More examples of Daniel’s superiority appear in Chapter 2, where he alone could reconstruct Nebuchadnezzar’s dream about the fourfold image, Chapter 4, where he alone could interpret the warning dream of the felled tree, etc. In none of these instances is there any indication that Daniel resorted to occult practices; he simply went to God directly in prayer, and God revealed the answer to him. Nevertheless Daniel was at least “ten times better” than all the pagan magicians and conjurers in the realm, who for all their incantations and sorceries could not come up with the answer the king was looking for.
11) How simple is the message from God to unbelievers?
12) What is the message from God to unbelievers?
13) When do you go to God in prayer? Is it for small things or just big? Is it for positive or just for ‘bad’?
14) When your boss or family needs a decision from you or a view forward who do you look to? Do you look to God or to the latest show on t.v. or even horoscope?
15) Are you a “soothsayer” or a “prayer”? Give a specific example.
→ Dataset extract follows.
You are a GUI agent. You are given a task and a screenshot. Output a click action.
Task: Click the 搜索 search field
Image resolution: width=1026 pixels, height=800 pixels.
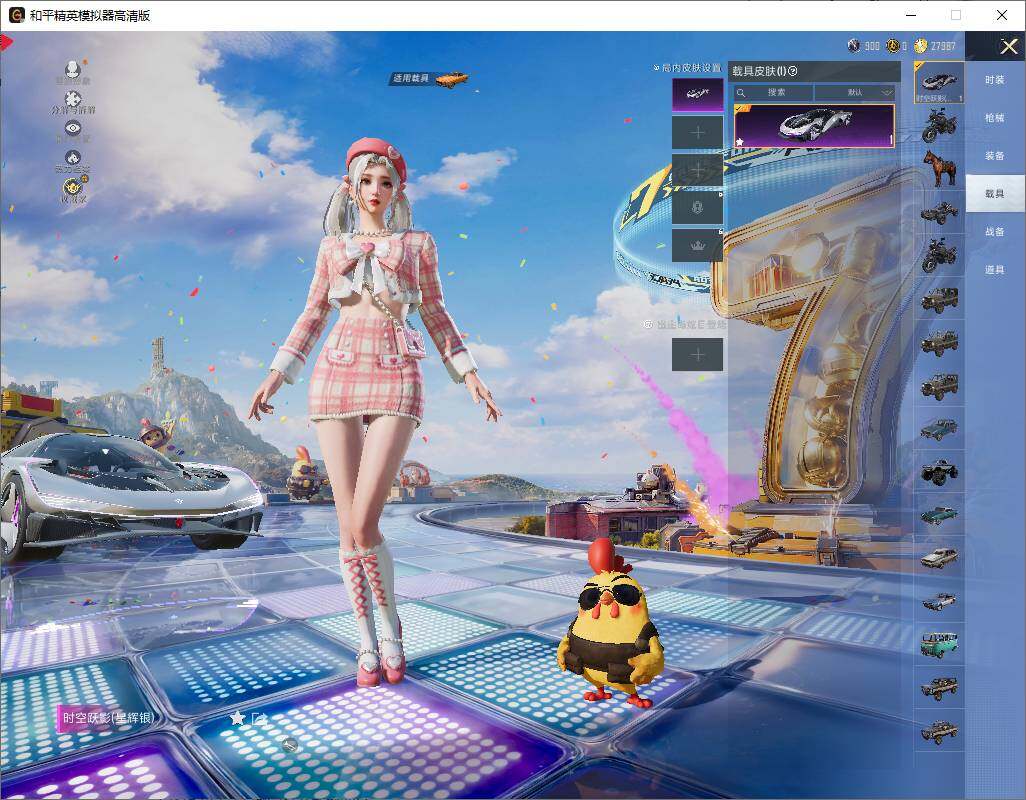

In verse 21 we see the fact about the length of Daniel’s career in public service. Since Babylon fell before the Persian onslaught in 539B.C. the first year of Cyrus might be computed as 539-538. But since we are informed by verse 31 in chapter five that the rule of Babylonia was at first entrusted to Darius the Mede by King Cyrus, and since Daniel 9 is dates in the “first year” of Darius (9:1), it is fair to assume that Darius remained as titular king till 538 or 537. If so, the “first year” of Cyrus as king of Babylon would have been 537-536B.C., which is probably the year when the forty-two thousand Jews returned to Palestine under Zerubbabel and Jeshua. If Daniel was put into the Royal Academy for three years, his first governmental appointment might have been around 601B.C. Thus his whole term of service (with, apparently, a temporary retirement during the reign of Belshazzar) would have been about sixty-five years (601 to 536B.C.) Daniel’s retirement must have taken place some years before his death, for he spoke of receiving his revelations in “the third year of Cyrus” (10:1), or two years after his retirement.
16) How long will you be on the earth?
17) What will you be doing and who will you be doing it for?
18) What is your number one assignment during that time?